Councilor José de Ávila was named Civil Governor of the District of Horta on 4 January 1894. This was a period of political turmoil, wherein José de Avila was involved in deliberations for the construction of new lighthouses in the archipelago of the Azores, and in particular projects for Faial and Flores (in his district). José de Almeida had suggested a plan that was "merely practical and economic for the illumination of the Azores". Knowing that the plan by the Lighthouse Commission was considerably expensive and complete, he advanced a plan to situate six lighthouses and eight smaller beacons in all the islands, indicating the locations, characteristics, angle of influence, estimated costs and calendarization for the project. He was reasonably confident that "the Azores would be conveniently illuminated, providing the Country a marked service for navigators, to the Azorean group and humanity in general." By 1876, only the lighthouse at Ponta do Arnel existed (on the island of São Miguel).
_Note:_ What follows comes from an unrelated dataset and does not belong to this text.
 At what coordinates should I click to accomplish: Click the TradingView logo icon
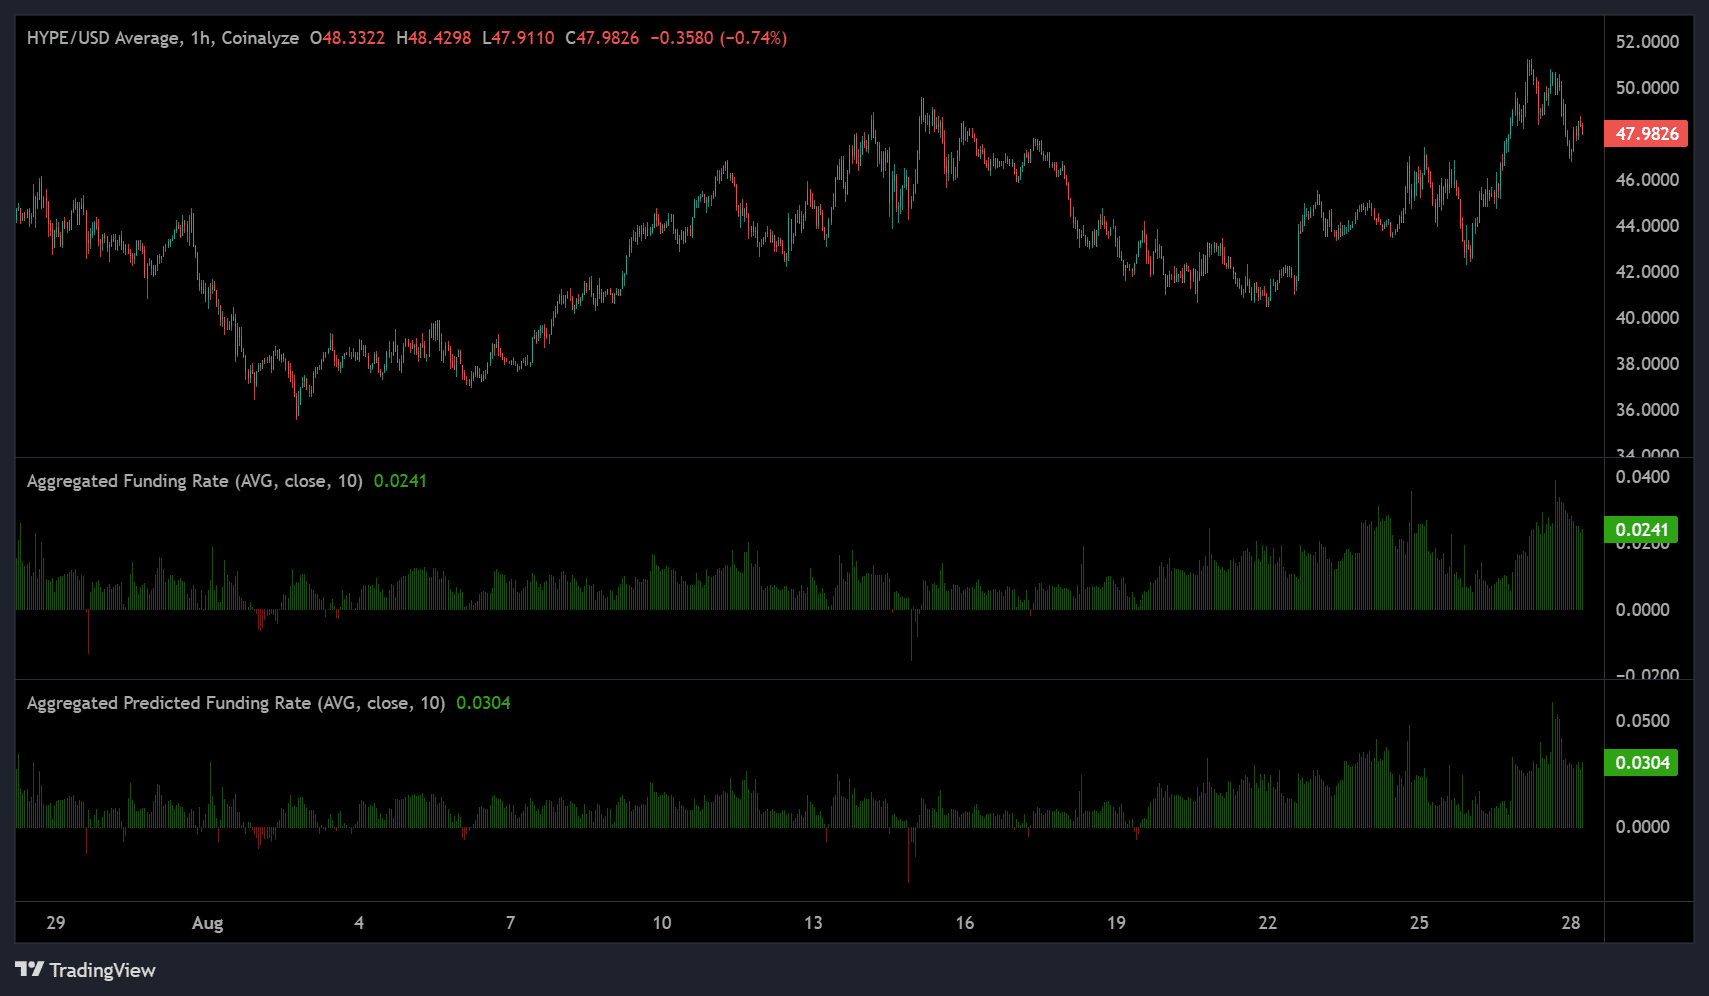click(x=30, y=969)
As the nobleman promoted, "it is a shame and almost a crime" and that "every member of the Chamber of dignified Peers of the Kingdom and the gentlemen deputies of the nation that support...that we consign in the general budget funds to purchase a second-order lighthouse for the Azorean archipelago, and that we begin hereon-in work to install on them on the farthest western points of the island of Flores and island of Faial."
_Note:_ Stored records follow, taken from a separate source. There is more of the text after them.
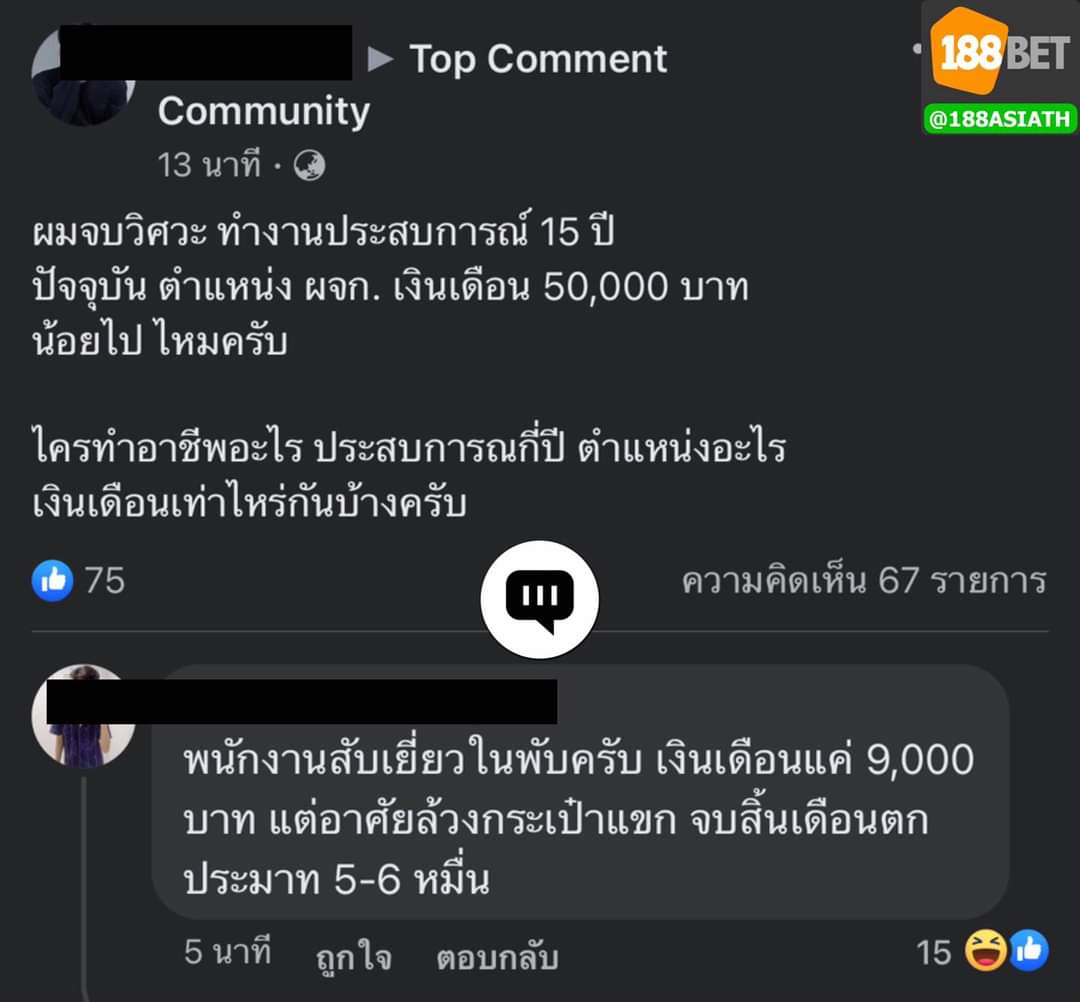This screenshot has height=1002, width=1080.
Task: Open Top Comment Community group link
Action: tap(412, 85)
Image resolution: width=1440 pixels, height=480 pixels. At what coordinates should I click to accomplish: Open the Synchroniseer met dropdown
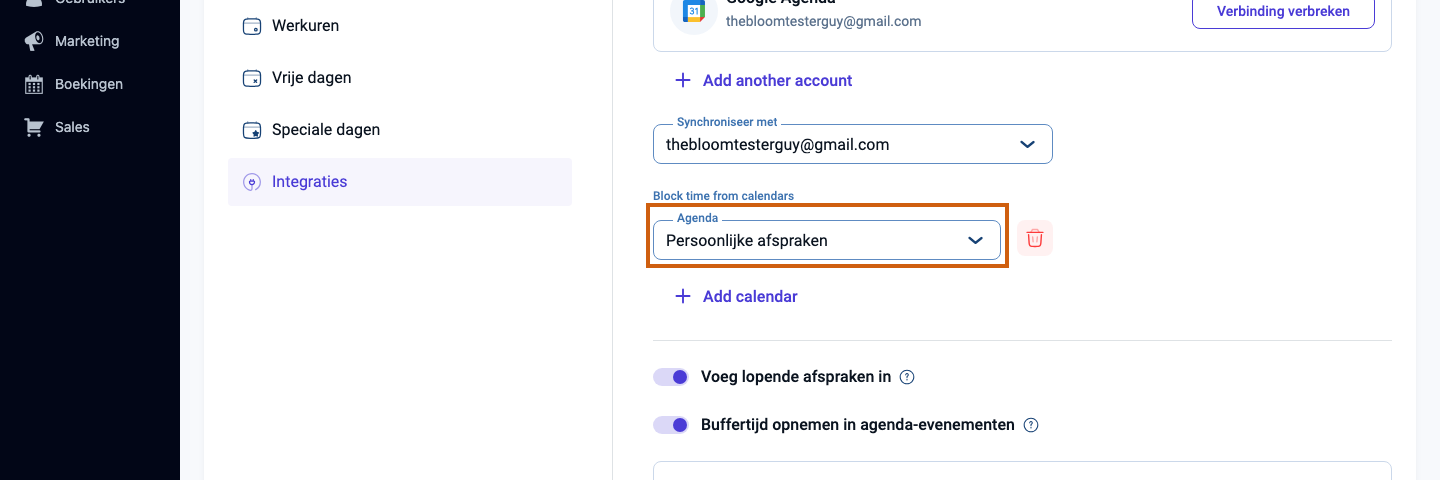click(853, 144)
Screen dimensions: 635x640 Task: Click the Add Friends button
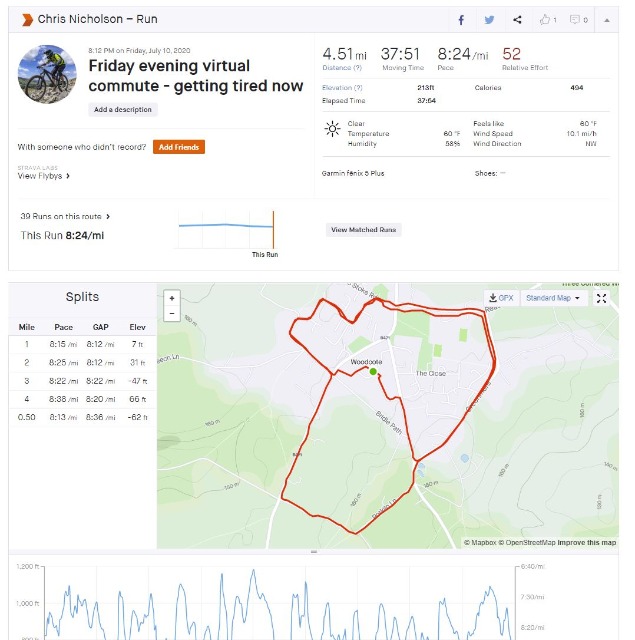point(179,147)
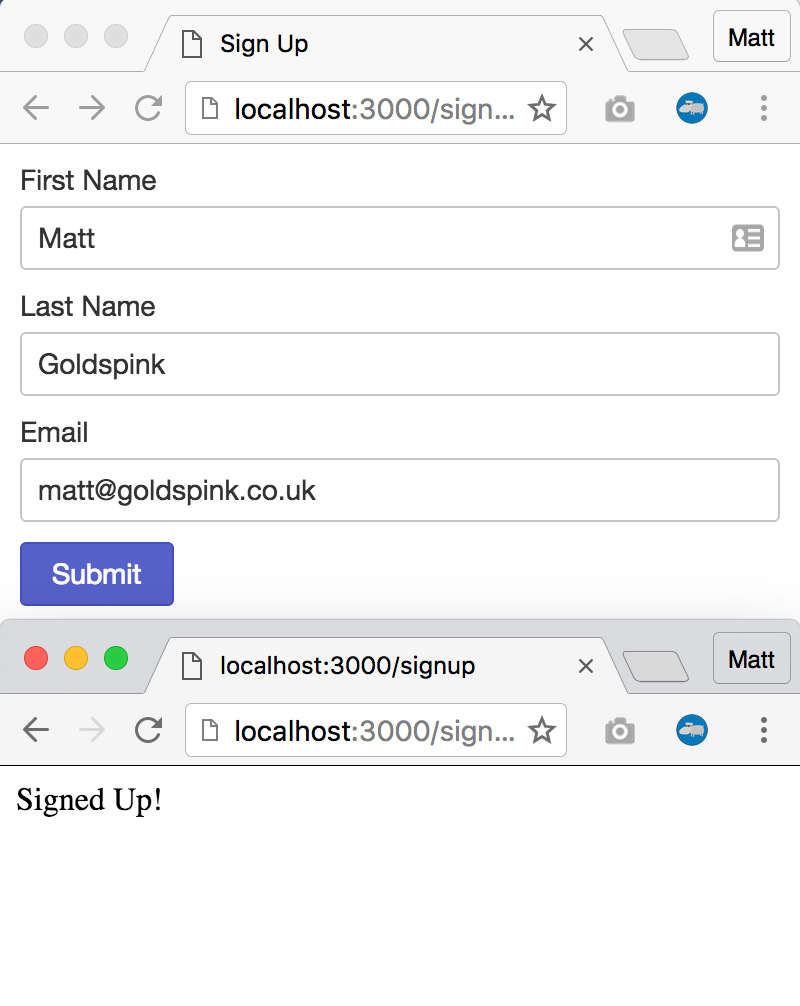Click the reload icon in top browser window
The image size is (800, 1006).
coord(148,108)
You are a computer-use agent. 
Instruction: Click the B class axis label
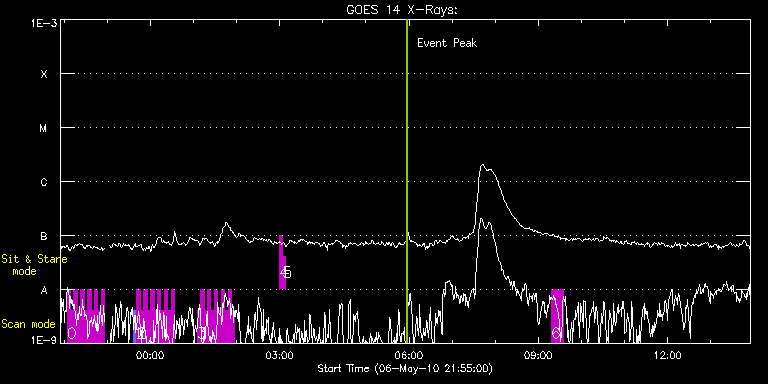(44, 236)
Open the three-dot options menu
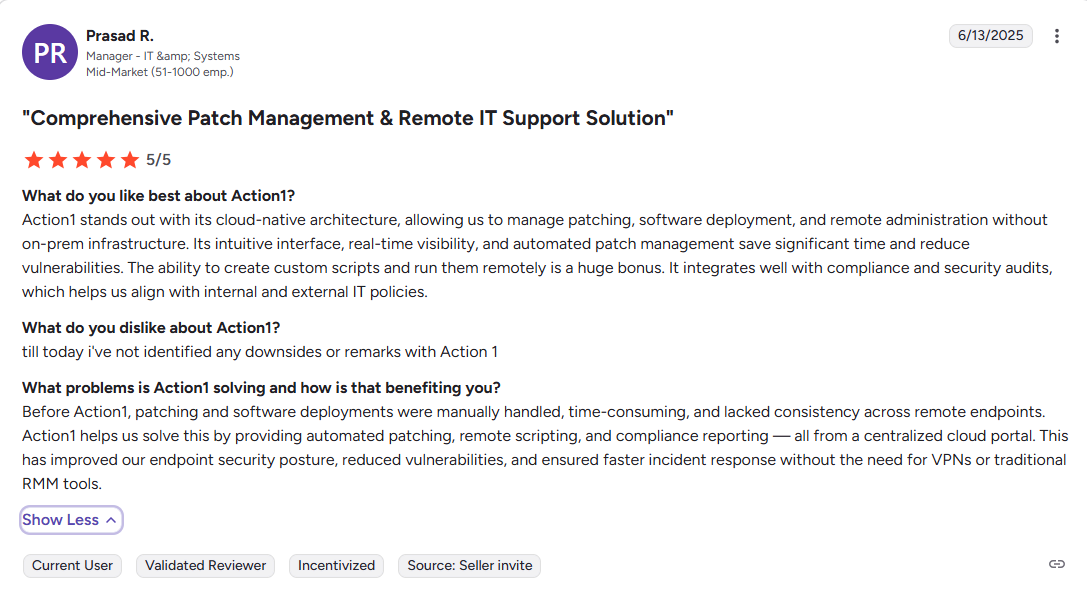The image size is (1087, 598). click(1057, 36)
During his term, Ávila was responsible for several projects on the island. These included initial construction of the lighthouses at Capelinhos and Lajes das Flores; the study completed for the supply of water to the city of Horta; an important donation of funds to Cedros, for the construction of a new roadway and repairs to the parochial church; improvements to the ports destroyed by a cyclone on Pico (especially in Lajes and Ribeiras), the coastal road between São João and Silveira, and schools of Ribeirinha and Silveira; also on the island of Flores, in addition to the lighthouse, there was a budgetary increase of funds to construct a roadway between Lajes and Ribeira da Urzela. During the course of its construction, Ávila also had installed a telegraph at Capelinhos, which would become important by the mid-20th century, during the volcanic eruption.

Linked to the Regenerators, he ceased his role as first magistrate in the district on 13 July 1895, difficult-ed by his contemporaries, and specifically the Progressives. There obstructionism was publicly denounced by two extensive opinion articles, that were inserted on the 27 January and 10 February 1895, and mysteriously signed by an enigmatic "S". In the letter, "S" stated the opinion that "the politicians of this disgraceful island, ever ungrateful, for an illustrious Faialense family."